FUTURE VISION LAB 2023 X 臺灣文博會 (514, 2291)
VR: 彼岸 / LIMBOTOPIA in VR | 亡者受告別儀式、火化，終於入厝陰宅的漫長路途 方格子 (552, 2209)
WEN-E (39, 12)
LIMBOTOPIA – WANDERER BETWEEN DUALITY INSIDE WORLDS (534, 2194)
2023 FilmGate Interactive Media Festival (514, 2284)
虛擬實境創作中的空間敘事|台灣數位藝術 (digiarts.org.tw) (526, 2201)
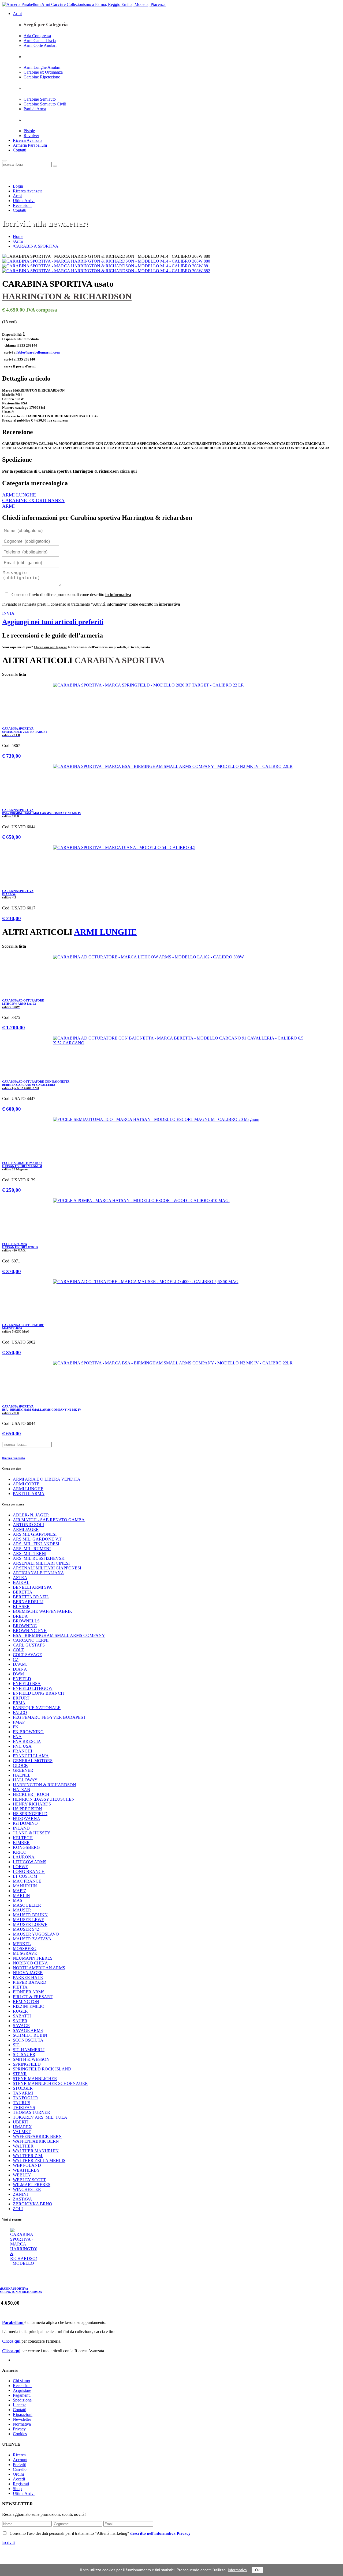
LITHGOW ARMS (29, 1862)
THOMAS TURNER (31, 2112)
::::::::
#### [PROBLEM TO SOLVE]
Lines from the start of the material through the line containing "虛擬實境創作中的空間敘事|台灣數位藝術 (digiarts.org.tw) (526, 2201)" are wanted. Write them out exactly.

#### [ANSWER SECTION]
FUTURE VISION LAB 2023 X 臺灣文博會 (514, 2291)
VR: 彼岸 / LIMBOTOPIA in VR | 亡者受告別儀式、火化，終於入厝陰宅的漫長路途 方格子 (552, 2209)
WEN-E (39, 12)
LIMBOTOPIA – WANDERER BETWEEN DUALITY INSIDE WORLDS (534, 2194)
2023 FilmGate Interactive Media Festival (514, 2284)
虛擬實境創作中的空間敘事|台灣數位藝術 (digiarts.org.tw) (526, 2201)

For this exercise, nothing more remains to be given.